Search code examples
pythonmatplotlibhistogrambinning

Choice of bins for histograms with relatively few datapoints


Consider a plot with multiple histograms in matplotlib like this:

#! /usr/bin/env python3
import matplotlib.pyplot as plt
import random

# Use the same seed for reproducibility.
random.seed(10586)

data1 = [random.gauss(1e-4, 3e-2) for _ in range(10**3)] + [0.3]
data2 = [random.gauss(1e-2, 3e-3) for _ in range(10**3)] + [0.4]
data3 = [0.2]

if __name__ == '__main__':
    plt.xlim(xmin=0, xmax=0.8)
    plt.yscale('log')
    n1, bins1, patches1 = plt.hist(data1, bins='auto', alpha=0.6)
    n2, bins2, patches2 = plt.hist(data2, bins='auto', alpha=0.6)
    n3, bins3, patches3 = plt.hist(data3, bins='auto', alpha=0.6)
    bin_options = ['auto', 'fd', 'doane', 'scott', 'rice', 'sturges', 'sqrt']
    plt.show()

However, the third dataset has only one datapoint, so when we use plt.hist(data3, bins='auto') we get a long bar stretched across the x-range, and can no longer see that its value is 0.2:

stretched out

(This is most apparent with just one datapoint, but it's an issue with e.g. two or three also.)

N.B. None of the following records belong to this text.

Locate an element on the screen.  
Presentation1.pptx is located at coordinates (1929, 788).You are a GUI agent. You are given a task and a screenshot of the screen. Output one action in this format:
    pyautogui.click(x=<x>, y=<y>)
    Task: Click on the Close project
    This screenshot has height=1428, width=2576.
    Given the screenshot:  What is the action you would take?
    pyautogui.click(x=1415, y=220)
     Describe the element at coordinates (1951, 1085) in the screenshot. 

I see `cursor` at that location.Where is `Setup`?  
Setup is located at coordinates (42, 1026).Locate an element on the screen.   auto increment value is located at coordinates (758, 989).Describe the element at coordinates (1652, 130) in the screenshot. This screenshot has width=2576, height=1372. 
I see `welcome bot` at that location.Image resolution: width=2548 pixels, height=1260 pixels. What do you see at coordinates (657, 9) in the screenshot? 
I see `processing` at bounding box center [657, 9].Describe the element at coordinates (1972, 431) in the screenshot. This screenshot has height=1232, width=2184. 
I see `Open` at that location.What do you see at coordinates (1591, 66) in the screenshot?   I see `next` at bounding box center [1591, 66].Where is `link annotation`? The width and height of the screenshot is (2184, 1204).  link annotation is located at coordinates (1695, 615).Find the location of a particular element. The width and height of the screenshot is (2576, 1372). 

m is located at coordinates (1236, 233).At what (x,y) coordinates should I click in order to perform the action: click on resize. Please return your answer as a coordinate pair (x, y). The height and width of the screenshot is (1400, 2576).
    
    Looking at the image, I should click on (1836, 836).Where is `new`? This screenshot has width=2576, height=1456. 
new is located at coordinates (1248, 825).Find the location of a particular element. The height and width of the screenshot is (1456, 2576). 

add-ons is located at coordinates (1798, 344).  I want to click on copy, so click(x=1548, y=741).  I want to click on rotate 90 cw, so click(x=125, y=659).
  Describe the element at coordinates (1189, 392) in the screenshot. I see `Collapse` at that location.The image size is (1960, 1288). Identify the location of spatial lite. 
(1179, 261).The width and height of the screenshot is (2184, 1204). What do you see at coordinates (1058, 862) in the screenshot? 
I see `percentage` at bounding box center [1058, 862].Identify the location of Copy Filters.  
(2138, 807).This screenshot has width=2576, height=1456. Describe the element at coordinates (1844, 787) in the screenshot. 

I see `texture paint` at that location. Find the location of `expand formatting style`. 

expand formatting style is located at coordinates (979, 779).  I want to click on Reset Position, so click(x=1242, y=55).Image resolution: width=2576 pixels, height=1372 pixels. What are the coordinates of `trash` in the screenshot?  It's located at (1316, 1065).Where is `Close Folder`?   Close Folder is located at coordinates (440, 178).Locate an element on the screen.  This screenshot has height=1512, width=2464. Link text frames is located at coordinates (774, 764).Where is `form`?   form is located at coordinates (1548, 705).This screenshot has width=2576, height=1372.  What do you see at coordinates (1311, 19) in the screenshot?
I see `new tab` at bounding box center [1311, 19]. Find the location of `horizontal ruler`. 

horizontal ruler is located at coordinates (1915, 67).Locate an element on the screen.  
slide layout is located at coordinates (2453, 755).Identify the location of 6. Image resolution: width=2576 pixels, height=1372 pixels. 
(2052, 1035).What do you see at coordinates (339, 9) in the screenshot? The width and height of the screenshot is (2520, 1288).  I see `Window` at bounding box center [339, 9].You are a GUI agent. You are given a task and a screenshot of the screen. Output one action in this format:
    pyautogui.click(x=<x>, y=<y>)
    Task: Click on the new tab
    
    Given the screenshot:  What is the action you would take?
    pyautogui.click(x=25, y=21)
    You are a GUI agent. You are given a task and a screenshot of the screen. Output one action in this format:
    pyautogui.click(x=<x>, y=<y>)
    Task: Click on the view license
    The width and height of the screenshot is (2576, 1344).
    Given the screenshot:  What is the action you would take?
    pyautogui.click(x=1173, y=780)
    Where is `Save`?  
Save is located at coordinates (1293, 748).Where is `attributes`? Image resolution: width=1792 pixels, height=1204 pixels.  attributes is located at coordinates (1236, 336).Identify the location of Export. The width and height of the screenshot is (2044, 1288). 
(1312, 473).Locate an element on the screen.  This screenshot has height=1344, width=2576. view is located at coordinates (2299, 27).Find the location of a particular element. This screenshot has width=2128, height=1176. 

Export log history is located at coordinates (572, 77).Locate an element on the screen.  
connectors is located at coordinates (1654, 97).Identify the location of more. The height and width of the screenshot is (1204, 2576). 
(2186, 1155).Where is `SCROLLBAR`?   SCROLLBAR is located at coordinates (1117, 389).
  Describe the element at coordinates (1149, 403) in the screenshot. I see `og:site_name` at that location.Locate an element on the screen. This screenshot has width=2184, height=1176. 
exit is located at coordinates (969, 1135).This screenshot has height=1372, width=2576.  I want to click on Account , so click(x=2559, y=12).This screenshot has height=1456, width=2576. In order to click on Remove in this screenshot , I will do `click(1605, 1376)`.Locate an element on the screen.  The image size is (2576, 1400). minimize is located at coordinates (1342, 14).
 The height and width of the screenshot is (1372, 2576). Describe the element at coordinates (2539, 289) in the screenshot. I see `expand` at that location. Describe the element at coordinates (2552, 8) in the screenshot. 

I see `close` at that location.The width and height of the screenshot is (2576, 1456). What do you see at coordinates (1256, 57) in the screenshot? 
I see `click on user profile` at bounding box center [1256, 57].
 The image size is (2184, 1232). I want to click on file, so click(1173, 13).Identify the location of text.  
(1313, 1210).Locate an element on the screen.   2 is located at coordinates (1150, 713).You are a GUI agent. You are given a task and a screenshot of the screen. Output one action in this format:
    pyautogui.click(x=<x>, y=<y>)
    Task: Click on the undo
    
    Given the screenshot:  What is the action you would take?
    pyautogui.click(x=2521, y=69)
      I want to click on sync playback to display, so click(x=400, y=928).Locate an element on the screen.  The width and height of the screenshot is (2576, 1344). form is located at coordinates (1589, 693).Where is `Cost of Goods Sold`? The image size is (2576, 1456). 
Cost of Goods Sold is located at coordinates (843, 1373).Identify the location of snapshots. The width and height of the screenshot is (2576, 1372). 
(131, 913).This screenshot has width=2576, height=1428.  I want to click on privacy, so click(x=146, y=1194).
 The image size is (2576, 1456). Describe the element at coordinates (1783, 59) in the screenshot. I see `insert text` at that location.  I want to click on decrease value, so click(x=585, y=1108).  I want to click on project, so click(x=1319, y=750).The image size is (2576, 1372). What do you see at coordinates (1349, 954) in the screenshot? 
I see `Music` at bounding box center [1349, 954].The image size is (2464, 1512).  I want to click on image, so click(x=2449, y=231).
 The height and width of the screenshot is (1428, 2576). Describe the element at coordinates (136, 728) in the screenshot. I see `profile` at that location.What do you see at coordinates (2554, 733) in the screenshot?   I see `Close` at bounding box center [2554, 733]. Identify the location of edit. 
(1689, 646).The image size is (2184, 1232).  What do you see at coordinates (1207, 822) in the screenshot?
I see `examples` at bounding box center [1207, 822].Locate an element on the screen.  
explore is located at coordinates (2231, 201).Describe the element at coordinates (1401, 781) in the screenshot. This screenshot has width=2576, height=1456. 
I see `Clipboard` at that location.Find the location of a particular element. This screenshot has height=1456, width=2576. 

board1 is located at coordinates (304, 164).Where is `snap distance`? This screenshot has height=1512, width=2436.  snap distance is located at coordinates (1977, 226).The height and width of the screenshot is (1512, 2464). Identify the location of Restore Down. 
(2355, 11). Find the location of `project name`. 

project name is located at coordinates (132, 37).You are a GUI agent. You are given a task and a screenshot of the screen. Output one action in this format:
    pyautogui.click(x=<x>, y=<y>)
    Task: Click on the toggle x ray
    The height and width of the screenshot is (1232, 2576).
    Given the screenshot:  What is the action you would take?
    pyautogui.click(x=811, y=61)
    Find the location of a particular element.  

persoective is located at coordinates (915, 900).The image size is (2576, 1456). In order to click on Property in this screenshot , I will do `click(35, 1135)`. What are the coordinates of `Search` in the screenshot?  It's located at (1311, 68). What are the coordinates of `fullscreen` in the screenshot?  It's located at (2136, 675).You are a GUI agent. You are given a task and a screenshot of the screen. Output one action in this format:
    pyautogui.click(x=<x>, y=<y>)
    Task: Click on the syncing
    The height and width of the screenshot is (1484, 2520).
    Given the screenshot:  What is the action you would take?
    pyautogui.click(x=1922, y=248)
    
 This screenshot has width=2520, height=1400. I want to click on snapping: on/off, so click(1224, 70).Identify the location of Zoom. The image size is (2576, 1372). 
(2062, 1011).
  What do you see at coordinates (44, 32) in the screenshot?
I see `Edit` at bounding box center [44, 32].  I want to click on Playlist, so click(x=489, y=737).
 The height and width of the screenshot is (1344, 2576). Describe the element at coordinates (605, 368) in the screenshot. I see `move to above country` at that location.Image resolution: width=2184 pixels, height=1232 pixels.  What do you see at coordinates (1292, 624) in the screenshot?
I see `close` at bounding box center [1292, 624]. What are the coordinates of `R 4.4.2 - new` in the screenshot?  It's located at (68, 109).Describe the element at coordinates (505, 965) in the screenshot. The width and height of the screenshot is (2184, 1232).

One way to avoid this it to just re-use the bins of another dataset. For example, for plt.hist(data3, bins=bins1), we can see data3 just fine:

what we want

However, if we use the other data set via bins=bins2, the bins are too narrow and we cannot see data3 at all:

all gone

How can we ensure that a histogram with relatively few points is visible, but still see its value on the x-axis?


Solution

  • To ensure you see a bar, even if it is too narrow to comprise a pixel, you could give it an edgecolor,

    import matplotlib.pyplot as plt
    import random
    random.seed(10586)
    
    data2 = [random.gauss(1e-2, 3e-3) for _ in range(10**3)] + [0.4]
    
    plt.xlim(0, 0.8)
    plt.yscale('log')
    
    n2, bins2, patches2 = plt.hist(data2, bins='auto', alpha=0.6, edgecolor="C0")
    
    plt.show()
    

    enter image description here

    Or use histtype="stepfilled" to create a polygon, because individual bar's aren't distinguishable with that many bins anyways,

    n2, bins2, patches2 = plt.hist(data2, bins='auto', alpha=0.6, histtype="stepfilled")
    

    enter image description here

    The latter also has the advantage of obeying the alpha, which is otherwise not seen due to the overlap of the bars. Also it should be a faster drawing one single shape rather than some 1000 bars.